- [What is needed]
A single stretch of the material below is to be transcribed exactly, starting at the line with "This screenshot has height=802, width=1278." and ending after the line with "The width and height of the screenshot is (851, 736).".

- [Given entries]
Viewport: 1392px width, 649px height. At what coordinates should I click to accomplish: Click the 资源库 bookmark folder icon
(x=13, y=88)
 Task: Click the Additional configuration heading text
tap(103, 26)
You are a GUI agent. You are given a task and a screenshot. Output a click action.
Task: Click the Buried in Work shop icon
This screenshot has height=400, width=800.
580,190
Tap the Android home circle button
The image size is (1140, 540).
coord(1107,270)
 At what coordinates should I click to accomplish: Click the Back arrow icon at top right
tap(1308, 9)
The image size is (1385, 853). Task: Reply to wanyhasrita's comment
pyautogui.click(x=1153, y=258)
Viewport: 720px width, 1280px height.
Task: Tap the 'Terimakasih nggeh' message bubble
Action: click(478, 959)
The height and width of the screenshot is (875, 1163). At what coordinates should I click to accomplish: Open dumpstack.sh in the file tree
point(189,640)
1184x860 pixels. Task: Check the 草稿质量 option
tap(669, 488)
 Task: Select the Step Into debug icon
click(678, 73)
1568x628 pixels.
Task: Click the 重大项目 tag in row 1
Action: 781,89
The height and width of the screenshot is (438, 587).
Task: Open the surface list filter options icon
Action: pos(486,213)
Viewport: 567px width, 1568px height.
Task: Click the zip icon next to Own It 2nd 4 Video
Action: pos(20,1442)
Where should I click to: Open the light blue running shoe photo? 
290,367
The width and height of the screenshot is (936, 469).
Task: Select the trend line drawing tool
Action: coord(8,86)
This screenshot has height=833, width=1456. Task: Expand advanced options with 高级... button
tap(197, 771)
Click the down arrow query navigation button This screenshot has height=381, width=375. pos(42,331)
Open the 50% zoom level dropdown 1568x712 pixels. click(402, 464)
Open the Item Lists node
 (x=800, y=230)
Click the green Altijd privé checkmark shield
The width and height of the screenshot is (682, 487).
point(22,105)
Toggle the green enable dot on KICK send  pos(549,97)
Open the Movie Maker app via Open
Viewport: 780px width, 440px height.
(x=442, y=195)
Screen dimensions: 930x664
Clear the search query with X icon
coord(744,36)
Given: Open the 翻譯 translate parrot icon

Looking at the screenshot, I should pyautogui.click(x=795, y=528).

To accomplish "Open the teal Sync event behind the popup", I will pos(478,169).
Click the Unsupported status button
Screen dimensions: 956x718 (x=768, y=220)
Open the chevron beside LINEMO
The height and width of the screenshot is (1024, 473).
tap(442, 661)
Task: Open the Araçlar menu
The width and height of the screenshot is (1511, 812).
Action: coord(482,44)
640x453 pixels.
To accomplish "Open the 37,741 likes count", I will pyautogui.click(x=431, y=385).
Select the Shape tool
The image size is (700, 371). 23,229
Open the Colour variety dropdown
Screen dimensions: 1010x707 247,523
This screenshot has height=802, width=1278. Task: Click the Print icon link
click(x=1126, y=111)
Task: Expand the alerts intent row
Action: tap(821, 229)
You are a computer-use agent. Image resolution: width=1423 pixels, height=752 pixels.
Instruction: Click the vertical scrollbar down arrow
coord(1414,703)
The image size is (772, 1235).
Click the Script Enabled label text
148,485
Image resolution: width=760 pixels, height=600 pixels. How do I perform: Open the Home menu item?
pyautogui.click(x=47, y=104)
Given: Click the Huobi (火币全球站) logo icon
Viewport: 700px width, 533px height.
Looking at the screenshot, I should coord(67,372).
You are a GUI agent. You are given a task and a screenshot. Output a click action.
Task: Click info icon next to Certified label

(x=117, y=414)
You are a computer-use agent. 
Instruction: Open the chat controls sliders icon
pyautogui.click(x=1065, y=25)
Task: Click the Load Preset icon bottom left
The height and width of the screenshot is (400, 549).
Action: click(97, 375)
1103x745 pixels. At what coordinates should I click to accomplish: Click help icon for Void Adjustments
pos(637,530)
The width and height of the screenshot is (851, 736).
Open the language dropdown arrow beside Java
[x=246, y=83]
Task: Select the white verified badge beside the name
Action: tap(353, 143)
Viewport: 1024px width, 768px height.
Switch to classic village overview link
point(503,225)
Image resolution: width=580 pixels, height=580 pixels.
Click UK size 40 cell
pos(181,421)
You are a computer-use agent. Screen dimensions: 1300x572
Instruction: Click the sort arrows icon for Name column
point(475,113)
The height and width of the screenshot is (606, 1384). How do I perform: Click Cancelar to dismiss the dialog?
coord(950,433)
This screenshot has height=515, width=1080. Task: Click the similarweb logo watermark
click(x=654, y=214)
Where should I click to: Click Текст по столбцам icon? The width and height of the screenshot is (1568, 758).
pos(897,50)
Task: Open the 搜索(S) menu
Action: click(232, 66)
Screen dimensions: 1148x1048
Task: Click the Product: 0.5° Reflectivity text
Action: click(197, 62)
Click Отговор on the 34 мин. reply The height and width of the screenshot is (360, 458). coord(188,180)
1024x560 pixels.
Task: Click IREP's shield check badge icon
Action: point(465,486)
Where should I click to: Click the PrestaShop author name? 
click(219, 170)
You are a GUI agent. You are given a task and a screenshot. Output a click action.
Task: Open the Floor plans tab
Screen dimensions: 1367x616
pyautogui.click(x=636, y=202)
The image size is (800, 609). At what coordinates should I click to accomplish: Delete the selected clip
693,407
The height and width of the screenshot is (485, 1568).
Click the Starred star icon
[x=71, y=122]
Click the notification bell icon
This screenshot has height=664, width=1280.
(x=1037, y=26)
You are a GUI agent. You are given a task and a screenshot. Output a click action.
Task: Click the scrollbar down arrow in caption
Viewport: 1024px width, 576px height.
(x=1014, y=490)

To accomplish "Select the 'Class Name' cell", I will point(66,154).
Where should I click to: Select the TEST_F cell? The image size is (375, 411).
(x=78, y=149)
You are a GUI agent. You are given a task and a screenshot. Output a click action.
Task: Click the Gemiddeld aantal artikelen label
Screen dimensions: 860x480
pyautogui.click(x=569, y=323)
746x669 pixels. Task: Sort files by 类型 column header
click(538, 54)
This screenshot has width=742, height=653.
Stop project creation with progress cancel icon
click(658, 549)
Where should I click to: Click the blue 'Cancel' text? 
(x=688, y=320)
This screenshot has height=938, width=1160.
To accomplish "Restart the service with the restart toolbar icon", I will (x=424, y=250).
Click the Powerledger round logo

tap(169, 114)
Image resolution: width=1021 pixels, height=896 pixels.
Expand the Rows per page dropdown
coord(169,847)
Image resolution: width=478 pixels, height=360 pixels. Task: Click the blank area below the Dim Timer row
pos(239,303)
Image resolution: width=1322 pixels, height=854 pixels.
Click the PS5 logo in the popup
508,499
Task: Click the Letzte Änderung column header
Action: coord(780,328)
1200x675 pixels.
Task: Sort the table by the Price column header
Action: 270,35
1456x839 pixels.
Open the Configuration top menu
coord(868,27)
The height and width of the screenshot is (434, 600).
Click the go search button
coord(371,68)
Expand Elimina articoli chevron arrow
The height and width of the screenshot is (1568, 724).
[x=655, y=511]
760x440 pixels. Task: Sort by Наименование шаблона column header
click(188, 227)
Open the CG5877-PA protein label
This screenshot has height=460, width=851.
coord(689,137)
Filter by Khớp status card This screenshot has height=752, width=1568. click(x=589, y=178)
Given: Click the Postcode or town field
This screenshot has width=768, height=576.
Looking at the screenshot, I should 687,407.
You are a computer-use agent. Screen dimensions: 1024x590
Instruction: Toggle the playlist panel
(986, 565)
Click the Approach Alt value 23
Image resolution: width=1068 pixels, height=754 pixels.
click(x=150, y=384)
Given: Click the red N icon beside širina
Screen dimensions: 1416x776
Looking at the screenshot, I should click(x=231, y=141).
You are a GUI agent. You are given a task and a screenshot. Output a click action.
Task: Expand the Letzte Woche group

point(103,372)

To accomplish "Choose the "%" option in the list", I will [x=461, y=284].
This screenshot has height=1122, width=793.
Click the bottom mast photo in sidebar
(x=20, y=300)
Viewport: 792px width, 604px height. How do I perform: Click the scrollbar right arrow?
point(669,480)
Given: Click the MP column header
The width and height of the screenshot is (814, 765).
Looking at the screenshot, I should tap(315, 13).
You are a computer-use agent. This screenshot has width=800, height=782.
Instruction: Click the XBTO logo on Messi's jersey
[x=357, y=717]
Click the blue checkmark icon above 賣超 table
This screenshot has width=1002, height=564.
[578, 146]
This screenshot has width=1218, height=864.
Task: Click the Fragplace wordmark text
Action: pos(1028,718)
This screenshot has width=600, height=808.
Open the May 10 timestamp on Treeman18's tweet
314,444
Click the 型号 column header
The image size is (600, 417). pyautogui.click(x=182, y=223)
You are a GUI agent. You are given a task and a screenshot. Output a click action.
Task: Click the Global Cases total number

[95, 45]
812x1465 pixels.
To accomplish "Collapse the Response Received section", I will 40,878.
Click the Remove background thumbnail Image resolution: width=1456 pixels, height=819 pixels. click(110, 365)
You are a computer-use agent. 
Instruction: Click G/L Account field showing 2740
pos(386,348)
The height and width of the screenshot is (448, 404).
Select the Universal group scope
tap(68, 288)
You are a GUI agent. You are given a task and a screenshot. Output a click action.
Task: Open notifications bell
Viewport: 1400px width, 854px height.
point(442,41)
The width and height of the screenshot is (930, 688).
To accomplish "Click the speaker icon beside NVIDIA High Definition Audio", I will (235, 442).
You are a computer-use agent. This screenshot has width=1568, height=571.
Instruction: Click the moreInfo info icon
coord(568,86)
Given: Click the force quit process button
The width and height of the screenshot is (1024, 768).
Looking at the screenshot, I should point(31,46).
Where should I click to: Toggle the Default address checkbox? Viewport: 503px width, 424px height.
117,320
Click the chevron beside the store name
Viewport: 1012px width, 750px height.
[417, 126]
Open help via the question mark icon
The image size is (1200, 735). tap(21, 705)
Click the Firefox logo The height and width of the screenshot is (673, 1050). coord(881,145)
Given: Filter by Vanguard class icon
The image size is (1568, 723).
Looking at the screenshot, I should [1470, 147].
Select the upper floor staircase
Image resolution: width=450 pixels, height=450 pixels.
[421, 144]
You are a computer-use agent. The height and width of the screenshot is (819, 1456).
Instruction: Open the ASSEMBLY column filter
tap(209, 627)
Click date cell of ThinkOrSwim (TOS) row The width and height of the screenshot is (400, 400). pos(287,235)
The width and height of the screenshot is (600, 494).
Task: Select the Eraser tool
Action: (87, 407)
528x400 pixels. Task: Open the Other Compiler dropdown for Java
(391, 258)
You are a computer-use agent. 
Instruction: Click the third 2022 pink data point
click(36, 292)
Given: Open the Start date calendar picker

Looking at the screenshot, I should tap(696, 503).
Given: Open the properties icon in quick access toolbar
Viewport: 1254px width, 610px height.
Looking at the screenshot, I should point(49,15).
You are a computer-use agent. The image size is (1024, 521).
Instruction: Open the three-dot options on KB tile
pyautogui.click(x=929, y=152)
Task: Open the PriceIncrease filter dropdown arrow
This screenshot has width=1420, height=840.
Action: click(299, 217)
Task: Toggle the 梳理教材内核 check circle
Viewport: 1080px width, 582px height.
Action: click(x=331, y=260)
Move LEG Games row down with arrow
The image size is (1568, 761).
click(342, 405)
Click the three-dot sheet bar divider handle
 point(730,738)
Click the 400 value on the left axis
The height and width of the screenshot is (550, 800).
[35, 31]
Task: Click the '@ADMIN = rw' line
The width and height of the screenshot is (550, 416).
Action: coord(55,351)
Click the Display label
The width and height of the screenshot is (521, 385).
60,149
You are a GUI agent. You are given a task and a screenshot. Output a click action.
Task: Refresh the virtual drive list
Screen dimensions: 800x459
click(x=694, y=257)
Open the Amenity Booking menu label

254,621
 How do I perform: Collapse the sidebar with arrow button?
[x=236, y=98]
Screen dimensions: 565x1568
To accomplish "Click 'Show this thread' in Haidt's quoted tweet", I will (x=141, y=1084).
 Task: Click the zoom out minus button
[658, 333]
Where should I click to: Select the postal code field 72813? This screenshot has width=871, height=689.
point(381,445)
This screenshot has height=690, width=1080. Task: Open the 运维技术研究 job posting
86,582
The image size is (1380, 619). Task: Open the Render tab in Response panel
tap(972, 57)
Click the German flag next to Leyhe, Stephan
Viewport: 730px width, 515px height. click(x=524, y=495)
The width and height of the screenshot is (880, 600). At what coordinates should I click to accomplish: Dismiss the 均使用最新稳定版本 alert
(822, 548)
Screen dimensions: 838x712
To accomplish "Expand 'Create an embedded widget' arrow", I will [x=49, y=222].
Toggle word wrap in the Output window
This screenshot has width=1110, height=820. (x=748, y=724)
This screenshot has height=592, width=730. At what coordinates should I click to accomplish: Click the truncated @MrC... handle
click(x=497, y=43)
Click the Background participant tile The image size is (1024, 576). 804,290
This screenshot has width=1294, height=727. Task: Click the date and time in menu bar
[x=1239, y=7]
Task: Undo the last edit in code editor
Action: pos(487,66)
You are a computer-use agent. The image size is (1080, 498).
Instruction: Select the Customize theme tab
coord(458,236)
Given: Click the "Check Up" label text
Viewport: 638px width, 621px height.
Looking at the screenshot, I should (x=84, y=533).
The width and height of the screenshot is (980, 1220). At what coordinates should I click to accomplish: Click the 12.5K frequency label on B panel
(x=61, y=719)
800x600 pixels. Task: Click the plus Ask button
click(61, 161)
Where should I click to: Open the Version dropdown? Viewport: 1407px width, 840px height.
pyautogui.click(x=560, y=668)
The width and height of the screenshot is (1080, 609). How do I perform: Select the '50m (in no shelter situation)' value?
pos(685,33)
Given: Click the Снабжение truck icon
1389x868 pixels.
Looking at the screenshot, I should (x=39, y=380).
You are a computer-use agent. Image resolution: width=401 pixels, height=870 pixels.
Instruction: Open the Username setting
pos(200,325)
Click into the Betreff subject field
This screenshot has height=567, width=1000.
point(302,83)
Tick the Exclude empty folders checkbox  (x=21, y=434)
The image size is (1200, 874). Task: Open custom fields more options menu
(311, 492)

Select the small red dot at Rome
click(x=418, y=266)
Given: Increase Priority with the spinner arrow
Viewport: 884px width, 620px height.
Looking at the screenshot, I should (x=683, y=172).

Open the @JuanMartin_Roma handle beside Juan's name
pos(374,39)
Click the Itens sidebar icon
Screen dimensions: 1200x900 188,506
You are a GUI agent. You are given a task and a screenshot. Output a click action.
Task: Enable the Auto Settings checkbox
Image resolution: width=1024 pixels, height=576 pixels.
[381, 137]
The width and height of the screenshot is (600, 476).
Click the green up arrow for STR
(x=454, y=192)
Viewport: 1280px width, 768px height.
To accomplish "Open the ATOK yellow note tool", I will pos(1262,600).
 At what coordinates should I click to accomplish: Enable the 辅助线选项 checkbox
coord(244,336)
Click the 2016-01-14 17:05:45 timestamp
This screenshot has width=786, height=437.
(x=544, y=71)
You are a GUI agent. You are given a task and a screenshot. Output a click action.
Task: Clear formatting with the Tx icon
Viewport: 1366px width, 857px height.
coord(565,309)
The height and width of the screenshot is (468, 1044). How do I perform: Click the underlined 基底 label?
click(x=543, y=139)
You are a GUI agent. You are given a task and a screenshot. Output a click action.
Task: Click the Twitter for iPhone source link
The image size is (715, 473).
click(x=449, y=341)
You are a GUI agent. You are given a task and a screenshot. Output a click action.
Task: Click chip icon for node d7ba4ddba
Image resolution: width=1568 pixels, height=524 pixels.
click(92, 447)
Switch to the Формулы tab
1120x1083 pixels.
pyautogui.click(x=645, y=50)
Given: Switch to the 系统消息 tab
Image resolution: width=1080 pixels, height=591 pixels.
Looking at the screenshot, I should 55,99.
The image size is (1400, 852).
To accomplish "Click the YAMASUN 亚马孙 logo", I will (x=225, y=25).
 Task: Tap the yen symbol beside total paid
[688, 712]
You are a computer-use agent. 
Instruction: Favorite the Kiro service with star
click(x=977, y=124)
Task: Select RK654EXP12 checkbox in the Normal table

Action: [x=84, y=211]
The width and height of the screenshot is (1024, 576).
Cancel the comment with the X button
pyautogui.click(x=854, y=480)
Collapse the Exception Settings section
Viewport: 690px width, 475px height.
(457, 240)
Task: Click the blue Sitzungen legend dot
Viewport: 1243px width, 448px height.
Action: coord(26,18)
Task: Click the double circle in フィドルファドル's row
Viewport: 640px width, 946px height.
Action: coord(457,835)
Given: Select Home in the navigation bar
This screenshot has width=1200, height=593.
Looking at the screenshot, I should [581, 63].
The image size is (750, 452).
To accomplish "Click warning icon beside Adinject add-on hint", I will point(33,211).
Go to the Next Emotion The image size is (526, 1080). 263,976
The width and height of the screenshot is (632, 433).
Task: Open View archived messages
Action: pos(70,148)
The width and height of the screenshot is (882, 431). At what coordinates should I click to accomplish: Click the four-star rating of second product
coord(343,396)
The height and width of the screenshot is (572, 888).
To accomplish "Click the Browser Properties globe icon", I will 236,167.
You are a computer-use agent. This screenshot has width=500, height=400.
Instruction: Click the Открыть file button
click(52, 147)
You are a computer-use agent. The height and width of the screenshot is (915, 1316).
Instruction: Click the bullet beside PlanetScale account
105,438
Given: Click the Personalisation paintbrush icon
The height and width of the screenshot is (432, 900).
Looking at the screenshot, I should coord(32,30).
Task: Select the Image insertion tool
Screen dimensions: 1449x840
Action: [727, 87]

- [Solution below]
This screenshot has height=802, width=1278. Task: Click the Print icon link
click(x=1126, y=111)
Task: Expand the alerts intent row
Action: tap(821, 229)
You are a computer-use agent. Image resolution: width=1423 pixels, height=752 pixels.
Instruction: Click the vertical scrollbar down arrow
coord(1414,703)
The image size is (772, 1235).
Click the Script Enabled label text
148,485
Image resolution: width=760 pixels, height=600 pixels. How do I perform: Open the Home menu item?
pyautogui.click(x=47, y=104)
Given: Click the Huobi (火币全球站) logo icon
Viewport: 700px width, 533px height.
Looking at the screenshot, I should coord(67,372).
You are a GUI agent. You are given a task and a screenshot. Output a click action.
Task: Click info icon next to Certified label

(x=117, y=414)
You are a computer-use agent. 
Instruction: Open the chat controls sliders icon
pyautogui.click(x=1065, y=25)
Task: Click the Load Preset icon bottom left
The height and width of the screenshot is (400, 549).
Action: click(97, 375)
1103x745 pixels. At what coordinates should I click to accomplish: Click help icon for Void Adjustments
pos(637,530)
The width and height of the screenshot is (851, 736).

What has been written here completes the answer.